The results of this study, from a computational and a meta-analysis perspective, highlighted the high taxonomical variability and functional redundancy of the intestinal microbiota composition of gilthead sea bream, bringing to light these intrinsic characteristics also in the aquaculture sector, in which these features are still underestimated. Although very useful in a natural environment, the highest microbial biodiversity and functional plasticity may not be the most profitable scenario in a producing farming condition. For this reason, the identification of the most influential multi-factorial markers within the microbiota population is crucial in understanding the interconnection between bacteria and host and to maximize the benefits. To achieve this goal, the approach used in this work was developed around the definition of a robust core microbiota and the construction of Bayesian networks. The achieved results confirmed the crucial importance of the core microbiota as an effective synthesis unit of the whole microbiota populations, also introducing an innovative protocol to determine the structural hierarchy and the functional profiles of the different clusters of bacteria in response to a distinct nutritional background. Several and repetitive applications of this protocol will ultimately reinforce the comprehension of the cross-talk within the holobiont system, integrating the contribution of the healthy core microbiota and the novel microbiota biomarkers, associated with precise farming and environmental conditions, but defined using a new paradigm which combine taxonomy, community organization and functional features. This sequence of processes makes the present perspective a useful improvement for increasing the knowledge about fish intestinal microbiota. Such new information, together with their future experimental and empirical confirmations, will fill the existing gaps in aquaculture, allowing further development of the sector through the modulation and investigation of those small differences in the fish microbiome that functional redundancy and taxonomic variability can mask.

Supplementary Materials

The following supporting information can be downloaded at: https://www.mdpi.com/article/10.3390/microorganisms13010198/s1, Figure S1: graphical representation of the validation of the PLS-DA model by random permutations.

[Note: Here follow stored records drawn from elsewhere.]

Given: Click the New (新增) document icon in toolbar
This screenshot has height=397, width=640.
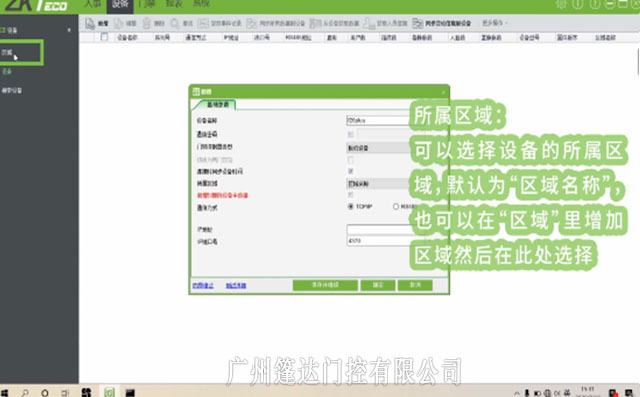Looking at the screenshot, I should tap(90, 24).
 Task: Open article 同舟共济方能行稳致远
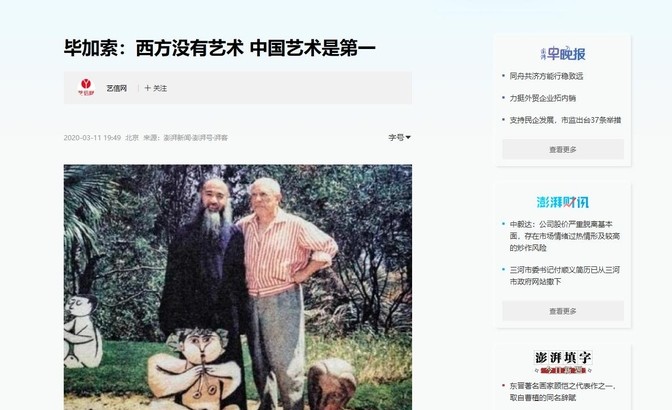click(546, 76)
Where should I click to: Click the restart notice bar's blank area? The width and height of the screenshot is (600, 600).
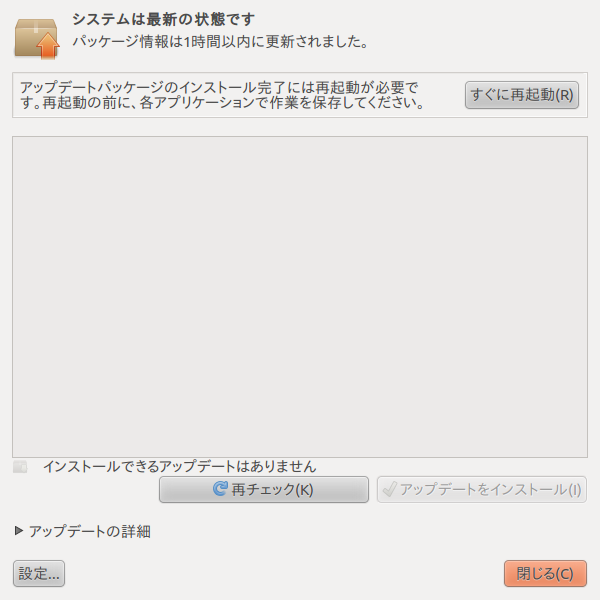[445, 95]
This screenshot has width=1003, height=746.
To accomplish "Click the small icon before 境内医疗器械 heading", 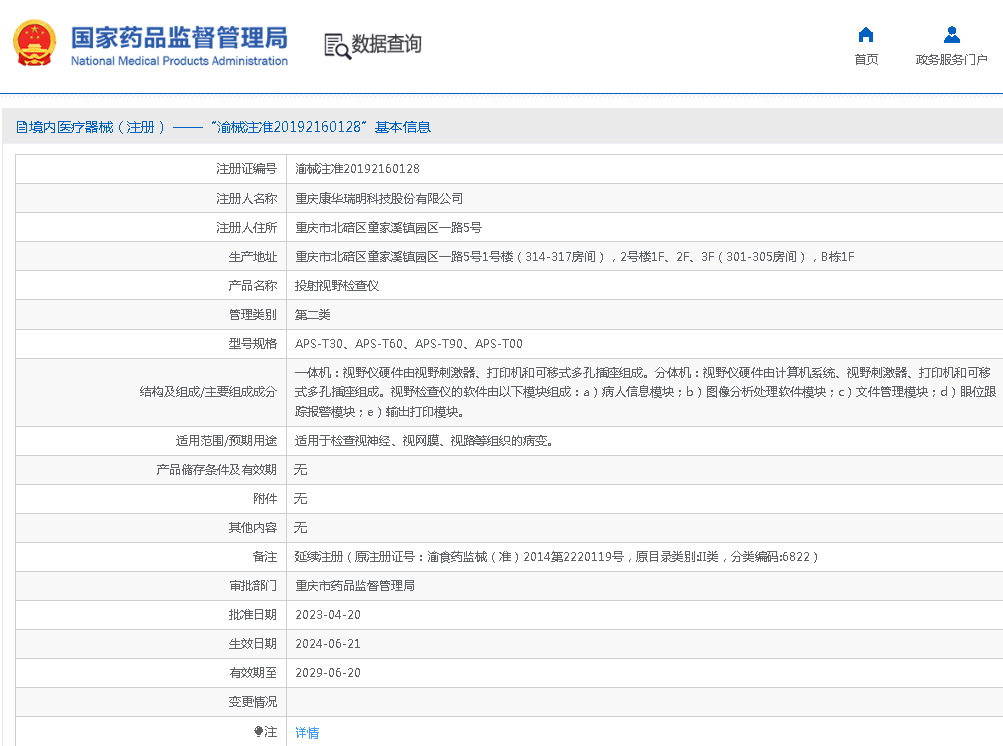I will 21,128.
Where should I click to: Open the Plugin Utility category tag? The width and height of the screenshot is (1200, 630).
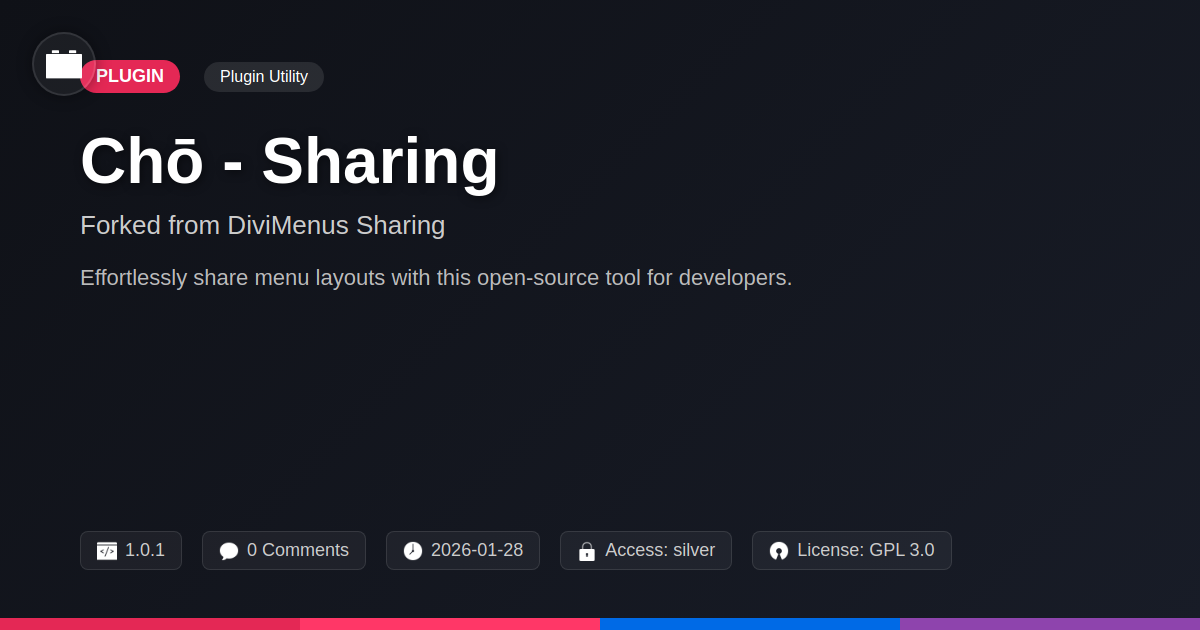(x=264, y=77)
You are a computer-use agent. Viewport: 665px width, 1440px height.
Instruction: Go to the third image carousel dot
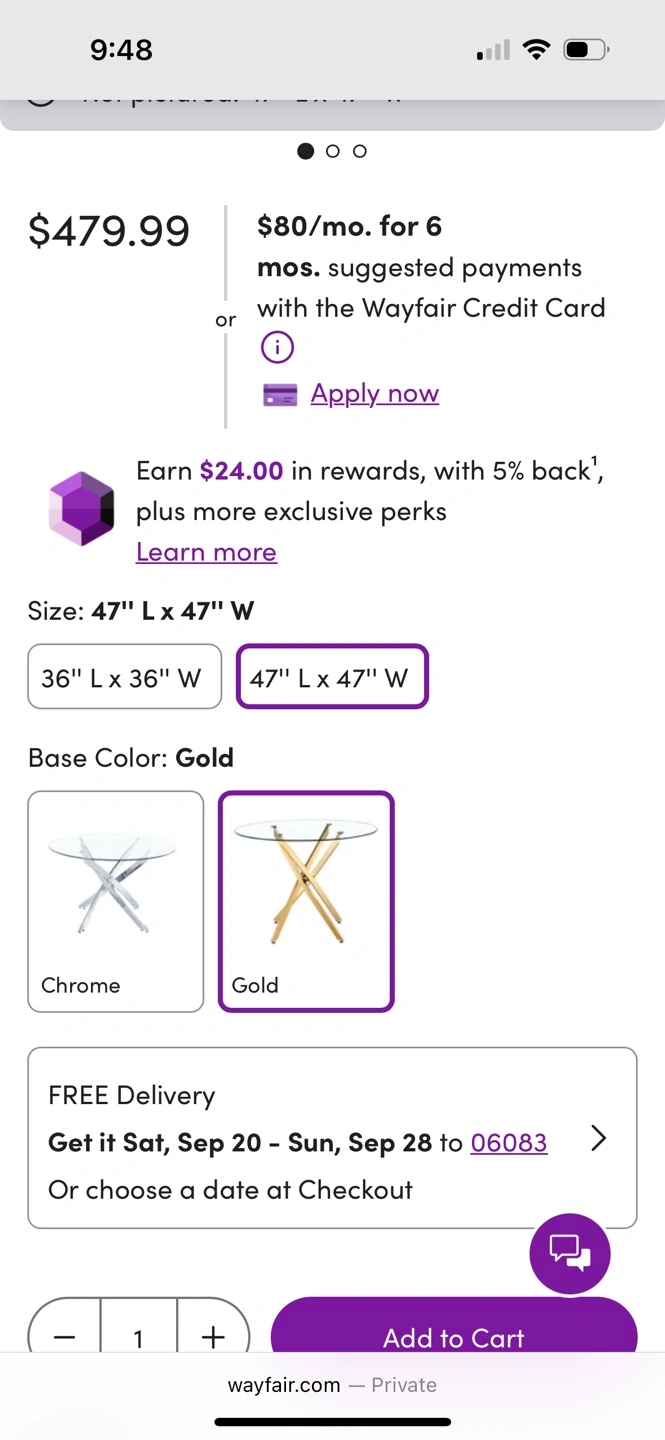360,151
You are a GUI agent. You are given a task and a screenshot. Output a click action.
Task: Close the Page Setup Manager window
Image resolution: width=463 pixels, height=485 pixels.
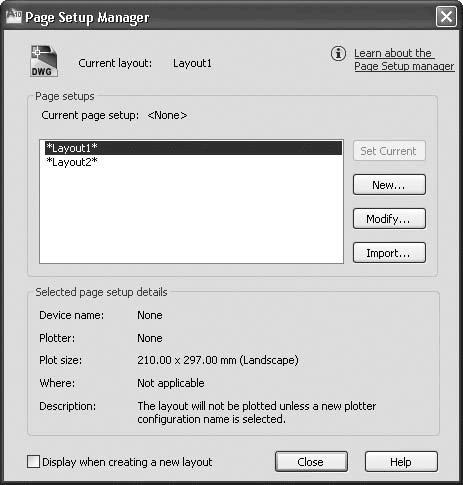(x=446, y=17)
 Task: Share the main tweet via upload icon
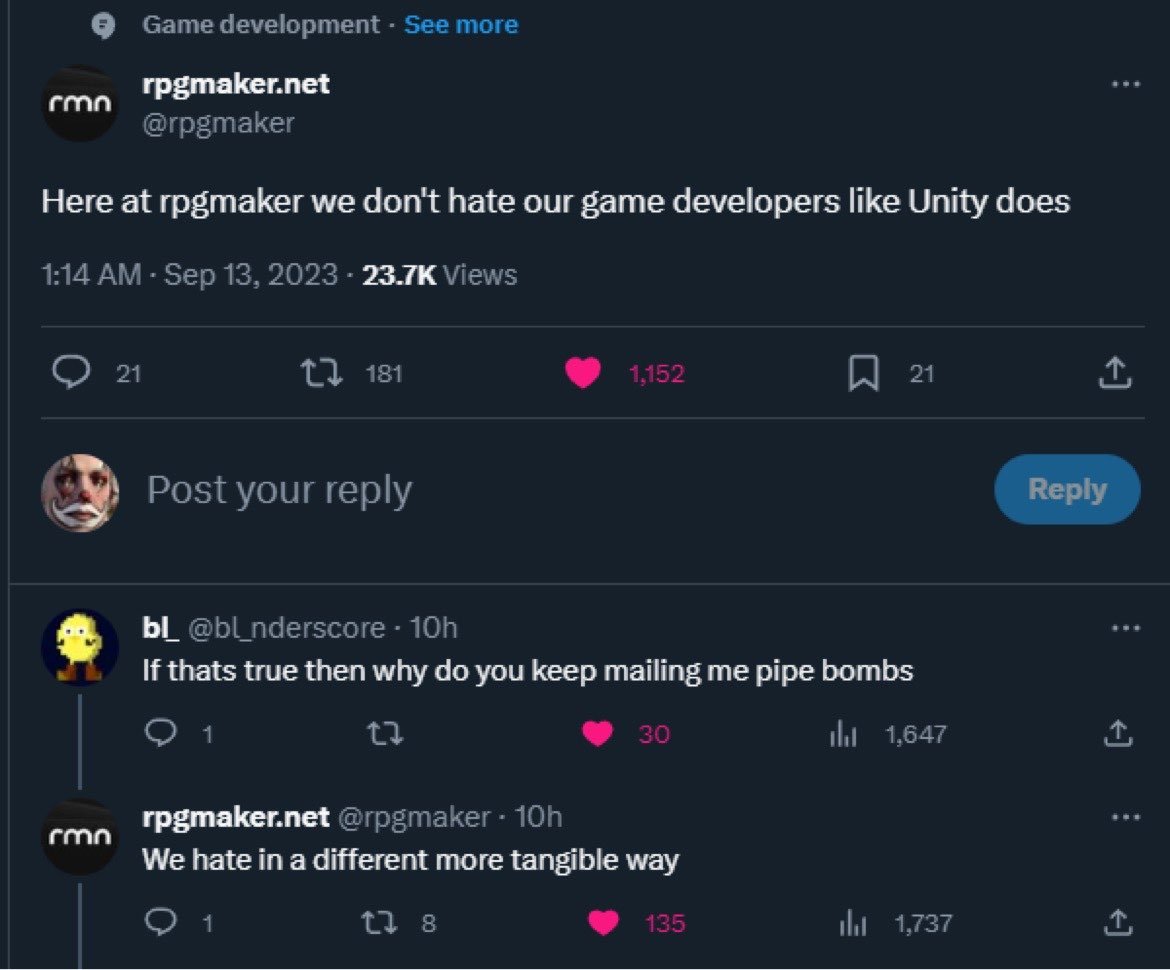click(x=1115, y=373)
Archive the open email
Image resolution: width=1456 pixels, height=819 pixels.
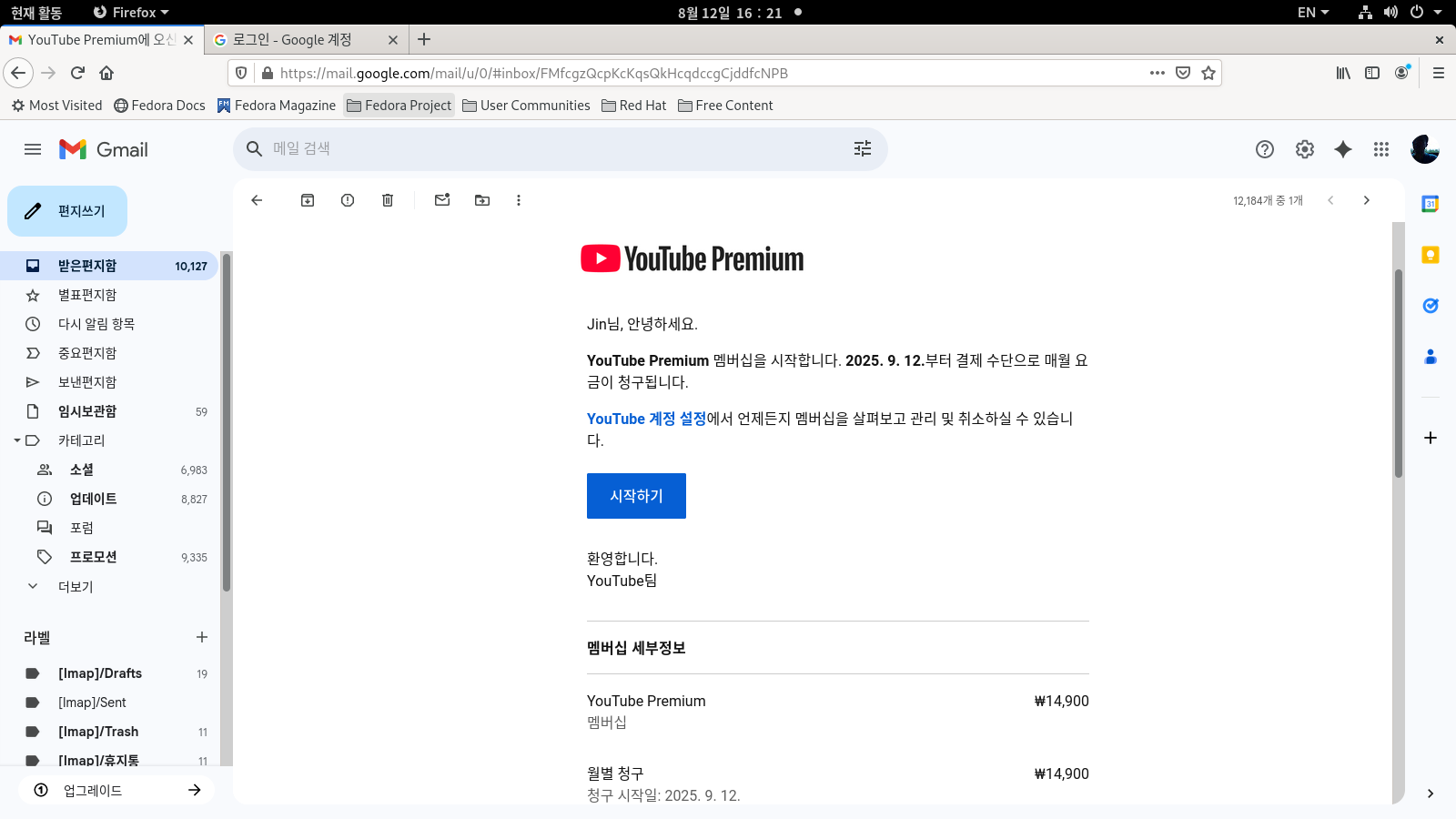[x=308, y=200]
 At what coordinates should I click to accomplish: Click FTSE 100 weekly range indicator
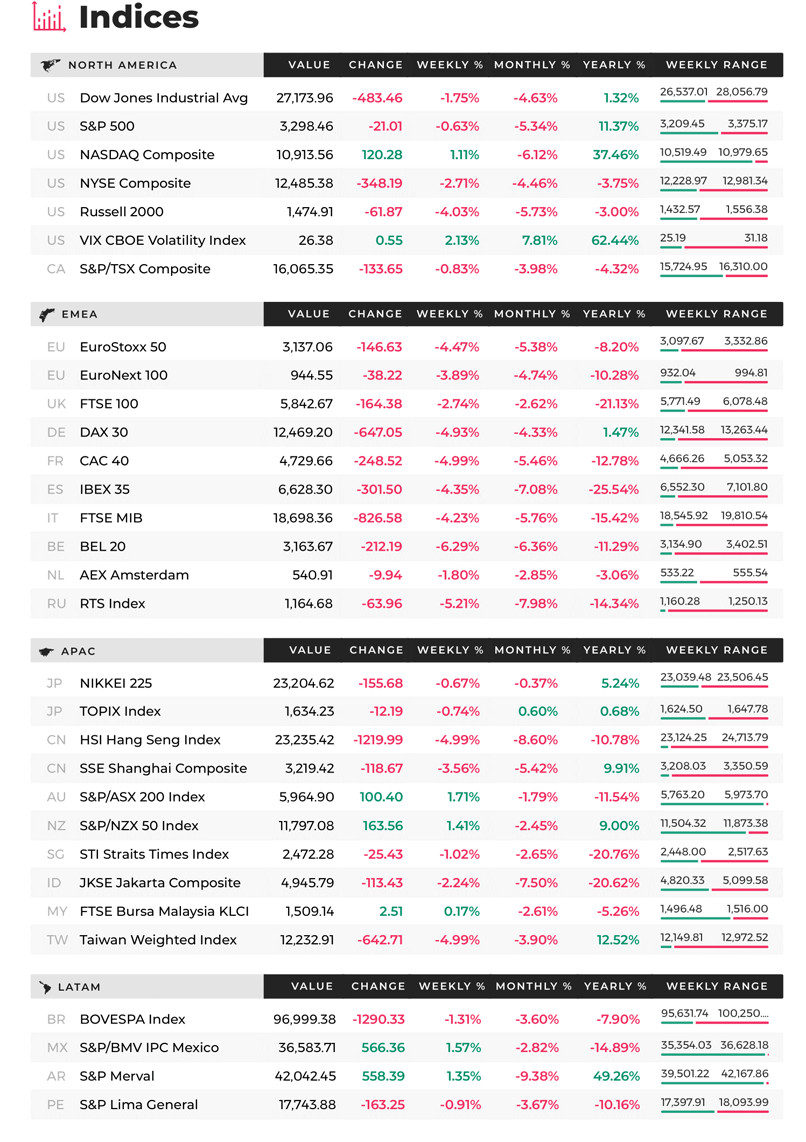[x=714, y=411]
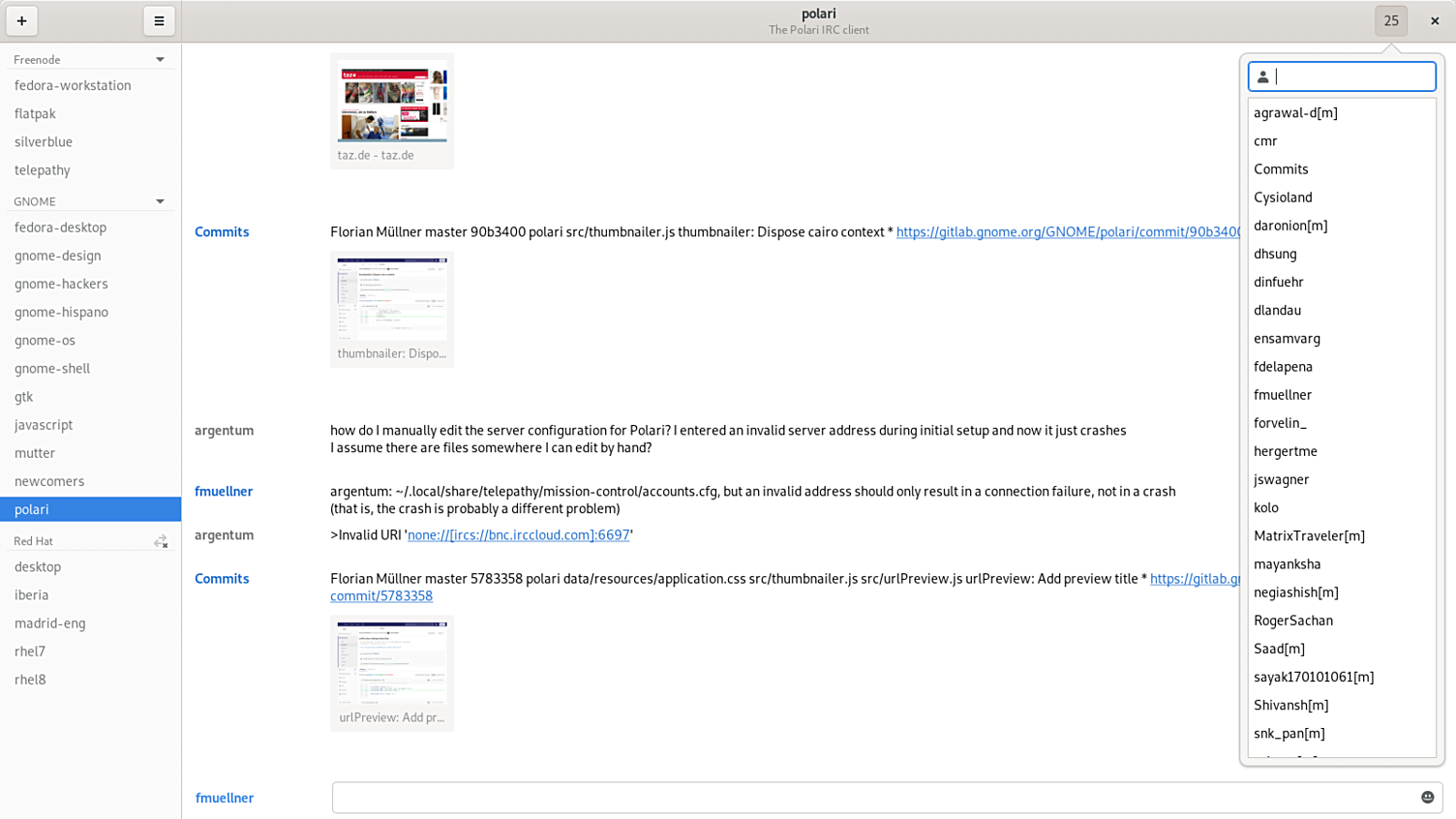Toggle the 25 users list button
Viewport: 1456px width, 819px height.
[1390, 20]
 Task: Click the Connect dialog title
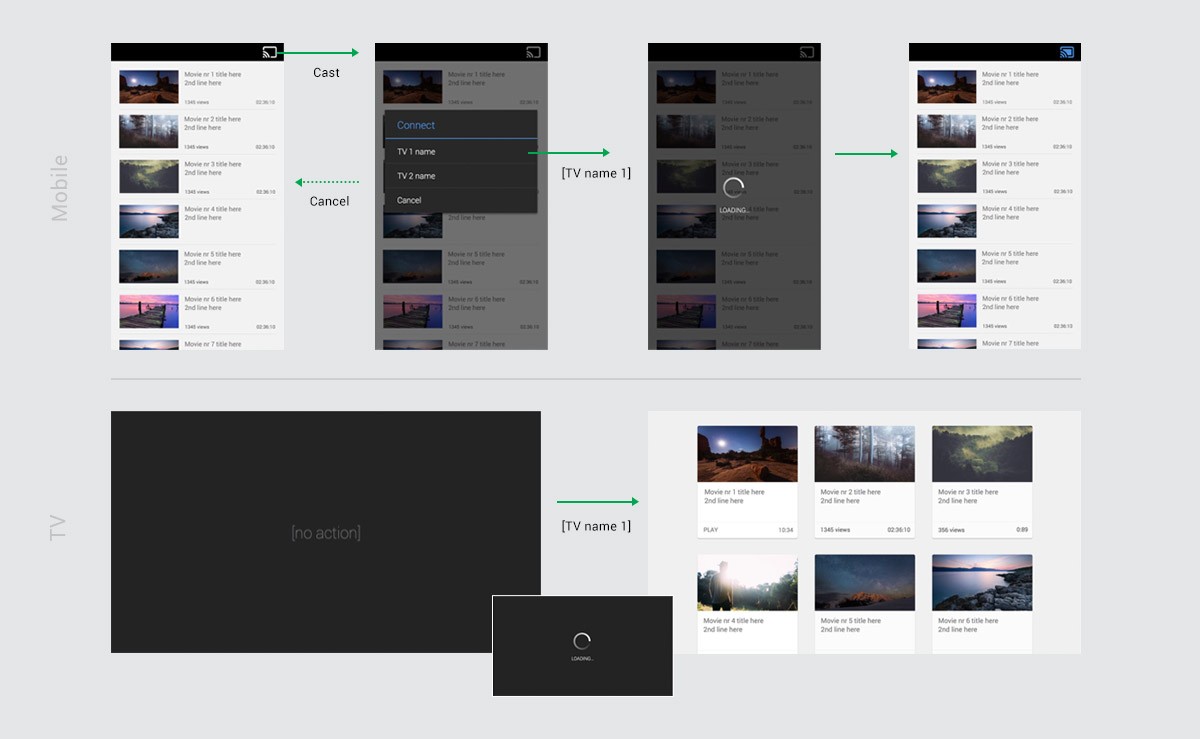point(416,125)
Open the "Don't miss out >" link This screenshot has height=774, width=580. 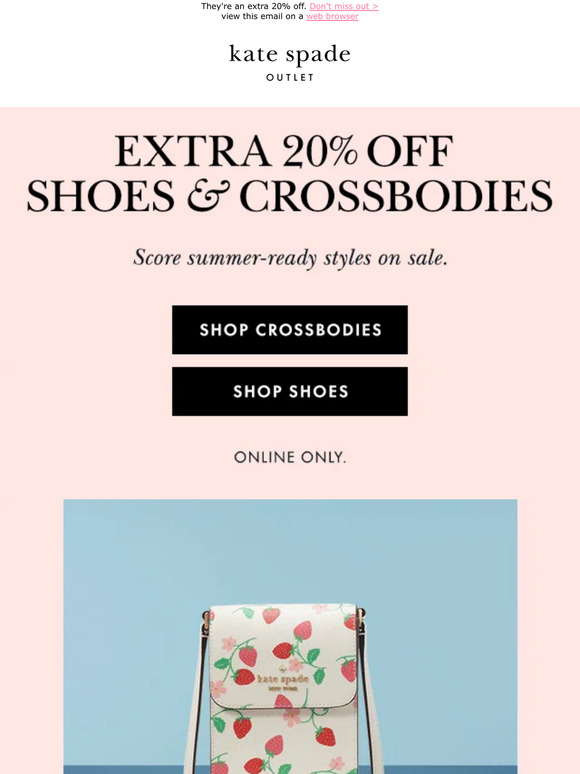coord(344,6)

Representation of the contribution of each component to variance explained (R2Y) and predicted (Q2), driving the separation of the three experiments (NOPAP-PP, PAP, NOPAP-SCP); Table S1: ingredients and chemical composition of experimental diets used in the three different feeding trials used (NOPAP-PP, PAP, NOPAP-SCP), as reported in the published works [37,38,39]; Table S2: complete list of taxa represented in Figure 1a reporting their relative abundance in each experimental groups within each experiment (NOPAP-PP, PAP, NOPAP-SCP) and the p-value, obtained by Kruskal–Wallis test between groups; Table S3: results of DESeq analysis carried out on the inferred metagenomic functional enrichment analysis of the three experiments (NOPAP-PP, PAP, NOPAP-SCP), using the whole microbiota populations. The results are reported for each comparison within each experiment and divided by both level 2 and level 3 of KEGG pathway description assignations; Table S4: complete list of nodes representing the core microbiota within the merged BN reported in Figure 3, classified by the categories (A; B; C) showed in Figure 2c, and reporting their relative abundances in each experiment (NOPAP-PP, PAP, NOPAP-SCP); Table S5: complete list of nodes and edges of both BNs (NOPAP; PAP) illustrated in Figure 5a,b. The nodes report the core microbiota category, the number of clusters of which it is part, the centrality degree (C. Degree), the value of parent (Par %), and its total average abundance. The edges report the parent taxa and the child taxa, indicating for both the cluster of which each node is part, the BIC, MI value and the score which together define the strength of each causal dependency of both models.

Author Contributions

Conceptualization, F.M., F.N.-C. and J.P.-S.; methodology, F.M., A.I.H., F.N.-C., B.S., C.L. and J.P.-S.; software programming, A.I.H., B.S. and C.L.; formal analysis, F.M., F.N.-C. and R.D.-B.; writing—original draft preparation, F.M., F.N.-C. and J.P.-S.; writing—review and editing, all authors; visualization, F.M., F.N.-C. and R.D.-B.; funding acquisition, J.P.-S. All authors have read and agreed to the published version of the manuscript.

Funding

This study forms part of the ThinkInAzul program and was supported by MCIN with funding from European Union NextGenerationEU (PRTR-C17.I1) and by Generalitat Valenciana (THINKINAZUL/2021/024) to J.P.-S. Additional funding was obtained from the Spanish MCIU project BreamHOLOBIONT (PID2023-146990OB-I00). F.N.-C. was funded by a NextGenerationEU MOMENTUM-CSIC Postdoctoral Research Contract (MMT24-IATS-01-01) under the project DigiAcuaSOS (Aplicación de herramientas digitales y técnicas de inteligencia artificial para el desarrollo de una acuicultura sostenible y de precisión en un contexto de cambio climático). This output reflects only the author’s view, and the European Union cannot be held responsible for any use that may be made of the information contained herein.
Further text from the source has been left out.